Well, I was closing in with the old Bay State parlor guitar about which I posted a few days back regarding pricing.  As I'm French polishing the back after all those repairs, I'm noticing that there are mat finished lines in the oil sheen left after one of my polishing sessions building up the layers.  I spirit off the oil and notice that my once smoothly filled crack repairs are not smooth anymore, and when I press around, the horror of fresh splits along the repaired cracks become apparent!!!!!  It appears that just the light pressure involved in applying the shellac was enough to crack it back apart in some areas.

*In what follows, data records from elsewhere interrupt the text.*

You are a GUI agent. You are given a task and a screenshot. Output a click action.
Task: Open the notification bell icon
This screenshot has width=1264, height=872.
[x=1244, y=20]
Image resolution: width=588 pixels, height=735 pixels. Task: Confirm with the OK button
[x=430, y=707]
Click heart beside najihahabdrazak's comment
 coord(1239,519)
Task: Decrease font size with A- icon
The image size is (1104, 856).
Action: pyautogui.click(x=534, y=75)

When I started the project, I first tried to reglue the broken halves of the back and all the other cracks, I used freshly made hide glue.  This didn't hold for the major splits in the back, so I cleaned out the cracks and splits and started again with LMI white glue.  This seemed to do the trick, but once I got the back reglued to the rest of the body, they started to open up some and spread in some areas.  I took action by using epoxy this time and thought this was the answer....not so it appears.  So, with the cracks being very fine, but clearly separated, I chose super glue as this would run throughout the crack and hopefully solve the problem. 

Also, I've just recently had to repair a new crack along the side near the purfling on the lower bout due, I'm sure, from the added pressure of the back being reunited to the body after over 15 years of being apart. (All cracks and splits have cross patches but the fine short ones near bracings, and they seem fine anyway.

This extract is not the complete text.